**Selected passage**
※

Pointers Behavior Like Classes

  • Pointers might look intimidating
  • But Pointers are actually the familiar behavior for classes in other languages
  • In other languages, there is a behavior difference between primitives and classes
    • When primitives are aliased or passed to functions, changes made to the other variable/parameter are not reflected
    • The aliases (params vs args) do not share the same memory
    • They are often referred to as Passed-By-Value in Java and JavaScript
    • Python and Ruby use Immutable Instances for the same purpose
# Python As An Example: Immutable Instance
# ----------------------------------------
x = 10
y = x # Attempt aliasing
y = 20
print(x) # Prints 10


def attempt_change(a):
    a = 1000


attempt_change(x)
print(x) # Prints 10
  • This is not the case when an instance of a class is done the same
    • Change in one variable also affect the other
# Python As An Example: Mutable Instance
# --------------------------------------
class Foo:
    def __init__(self, x):
        self.x = x


def inner1(f):
    f.x = 20


def inner2(f):
    f = Foo(30) # New instance: Local scope


def outer():
    f = Foo(10)
    inner1(f)
    print(f.x) # Prints 20: f.x assigned in inner1()
    inner2(f)
    print(f.x) # Prints 20: f in inner2() is new local-scoped instance. Outside f was shadowed.
    g = None
    inner2(g)
    print(g is None) # Prints True: f in inner2() is new local-scoped instance. Outside g was shadowed.


outer()

※

**Data segment**
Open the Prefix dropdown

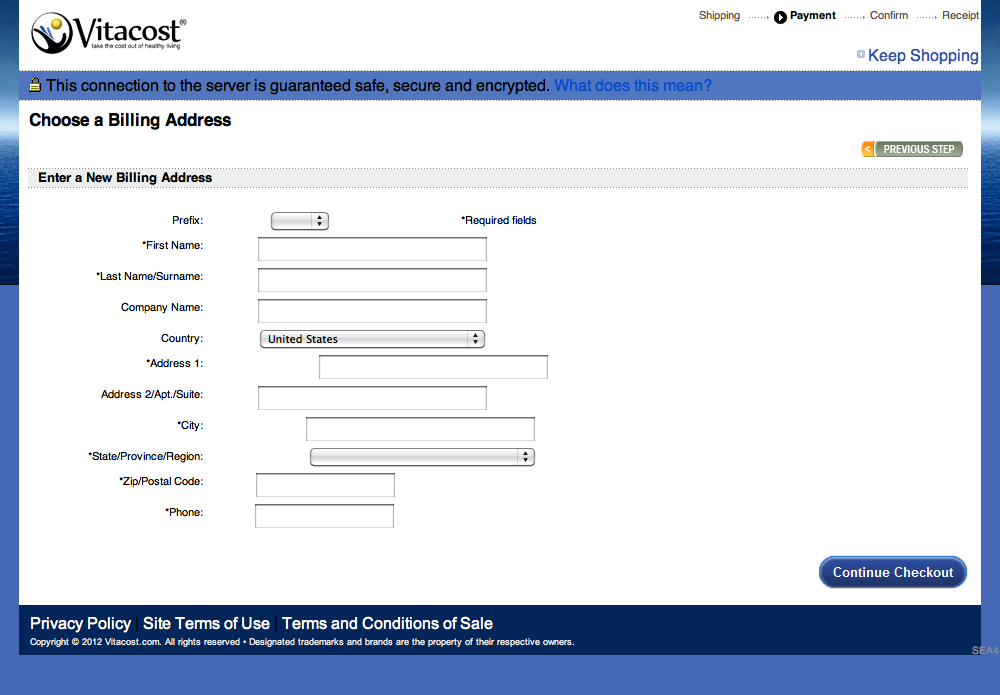coord(299,220)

※

**Tasks to complete**
- 1) Which programming languages are named in the passage on pointers and classes?
- 2) In the passage on pointers and classes, why does the second `print(f.x)` in `outer()` print 20 and not 30?

**Task responses**
- 1) Java, JavaScript, Python, Ruby

- 2) The line `f = Foo(30)` in `inner2()` makes a new instance in that function's local scope, so the `f` in `outer()` is shadowed and not changed. Its `x` keeps the value 20 that `inner1()` assigned.